WHAT YOU HAVE TO DO -
All entries are to be given again verbatim.

Source data
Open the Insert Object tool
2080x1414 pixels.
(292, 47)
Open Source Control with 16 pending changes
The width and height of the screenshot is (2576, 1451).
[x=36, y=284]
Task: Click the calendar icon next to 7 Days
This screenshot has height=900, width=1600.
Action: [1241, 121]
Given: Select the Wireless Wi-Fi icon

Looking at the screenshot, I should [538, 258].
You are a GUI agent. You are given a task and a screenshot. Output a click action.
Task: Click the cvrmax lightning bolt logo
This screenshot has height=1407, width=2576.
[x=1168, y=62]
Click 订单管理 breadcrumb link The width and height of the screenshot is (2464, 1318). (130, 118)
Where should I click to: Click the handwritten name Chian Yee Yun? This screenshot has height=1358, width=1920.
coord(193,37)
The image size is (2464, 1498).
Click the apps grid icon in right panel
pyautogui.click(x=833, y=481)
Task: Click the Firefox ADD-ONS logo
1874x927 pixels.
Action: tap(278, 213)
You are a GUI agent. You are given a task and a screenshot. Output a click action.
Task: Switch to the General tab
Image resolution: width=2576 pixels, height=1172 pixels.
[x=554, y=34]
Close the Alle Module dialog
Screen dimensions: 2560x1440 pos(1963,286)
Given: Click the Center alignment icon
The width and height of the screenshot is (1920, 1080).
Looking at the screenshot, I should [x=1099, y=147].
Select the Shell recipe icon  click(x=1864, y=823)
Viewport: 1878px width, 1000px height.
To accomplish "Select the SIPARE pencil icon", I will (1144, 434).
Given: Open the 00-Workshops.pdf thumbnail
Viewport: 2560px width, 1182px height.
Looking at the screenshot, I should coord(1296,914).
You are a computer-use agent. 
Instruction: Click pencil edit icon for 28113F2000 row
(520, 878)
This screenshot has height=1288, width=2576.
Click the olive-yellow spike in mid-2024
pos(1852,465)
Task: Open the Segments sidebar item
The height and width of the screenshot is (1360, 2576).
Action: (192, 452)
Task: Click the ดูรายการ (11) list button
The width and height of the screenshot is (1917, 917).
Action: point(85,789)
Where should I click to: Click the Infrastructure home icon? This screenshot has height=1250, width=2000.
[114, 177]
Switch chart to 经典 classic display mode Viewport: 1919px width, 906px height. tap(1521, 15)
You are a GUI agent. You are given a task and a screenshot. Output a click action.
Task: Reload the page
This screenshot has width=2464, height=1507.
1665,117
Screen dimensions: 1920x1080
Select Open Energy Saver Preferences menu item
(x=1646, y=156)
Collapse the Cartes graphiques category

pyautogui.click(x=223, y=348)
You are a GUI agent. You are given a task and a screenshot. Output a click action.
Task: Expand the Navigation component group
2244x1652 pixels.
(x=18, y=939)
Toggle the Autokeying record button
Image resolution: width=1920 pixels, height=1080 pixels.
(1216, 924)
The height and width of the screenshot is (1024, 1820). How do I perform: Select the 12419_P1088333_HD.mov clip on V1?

RESULT -
Open the Insert Object tool
2080x1414 pixels.
(292, 47)
Open Source Control with 16 pending changes
The width and height of the screenshot is (2576, 1451).
[x=36, y=284]
Task: Click the calendar icon next to 7 Days
This screenshot has height=900, width=1600.
Action: [1241, 121]
Given: Select the Wireless Wi-Fi icon

Looking at the screenshot, I should [538, 258].
You are a GUI agent. You are given a task and a screenshot. Output a click action.
Task: Click the cvrmax lightning bolt logo
This screenshot has height=1407, width=2576.
[x=1168, y=62]
Click 订单管理 breadcrumb link The width and height of the screenshot is (2464, 1318). (130, 118)
Where should I click to: Click the handwritten name Chian Yee Yun? This screenshot has height=1358, width=1920.
coord(193,37)
The image size is (2464, 1498).
Click the apps grid icon in right panel
pyautogui.click(x=833, y=481)
Task: Click the Firefox ADD-ONS logo
1874x927 pixels.
Action: tap(278, 213)
You are a GUI agent. You are given a task and a screenshot. Output a click action.
Task: Switch to the General tab
Image resolution: width=2576 pixels, height=1172 pixels.
[x=554, y=34]
Close the Alle Module dialog
Screen dimensions: 2560x1440 pos(1963,286)
Given: Click the Center alignment icon
The width and height of the screenshot is (1920, 1080).
Looking at the screenshot, I should [x=1099, y=147].
Select the Shell recipe icon  click(x=1864, y=823)
Viewport: 1878px width, 1000px height.
To accomplish "Select the SIPARE pencil icon", I will (1144, 434).
Given: Open the 00-Workshops.pdf thumbnail
Viewport: 2560px width, 1182px height.
Looking at the screenshot, I should coord(1296,914).
You are a computer-use agent. 
Instruction: Click pencil edit icon for 28113F2000 row
(520, 878)
This screenshot has height=1288, width=2576.
Click the olive-yellow spike in mid-2024
pos(1852,465)
Task: Open the Segments sidebar item
The height and width of the screenshot is (1360, 2576).
Action: (192, 452)
Task: Click the ดูรายการ (11) list button
The width and height of the screenshot is (1917, 917).
Action: point(85,789)
Where should I click to: Click the Infrastructure home icon? This screenshot has height=1250, width=2000.
[114, 177]
Switch chart to 经典 classic display mode Viewport: 1919px width, 906px height. tap(1521, 15)
You are a GUI agent. You are given a task and a screenshot. Output a click action.
Task: Reload the page
This screenshot has width=2464, height=1507.
1665,117
Screen dimensions: 1920x1080
Select Open Energy Saver Preferences menu item
(x=1646, y=156)
Collapse the Cartes graphiques category

pyautogui.click(x=223, y=348)
You are a GUI agent. You are given a task and a screenshot. Output a click action.
Task: Expand the Navigation component group
2244x1652 pixels.
(x=18, y=939)
Toggle the Autokeying record button
Image resolution: width=1920 pixels, height=1080 pixels.
(1216, 924)
The height and width of the screenshot is (1024, 1820). How do I perform: Select the 12419_P1088333_HD.mov clip on V1?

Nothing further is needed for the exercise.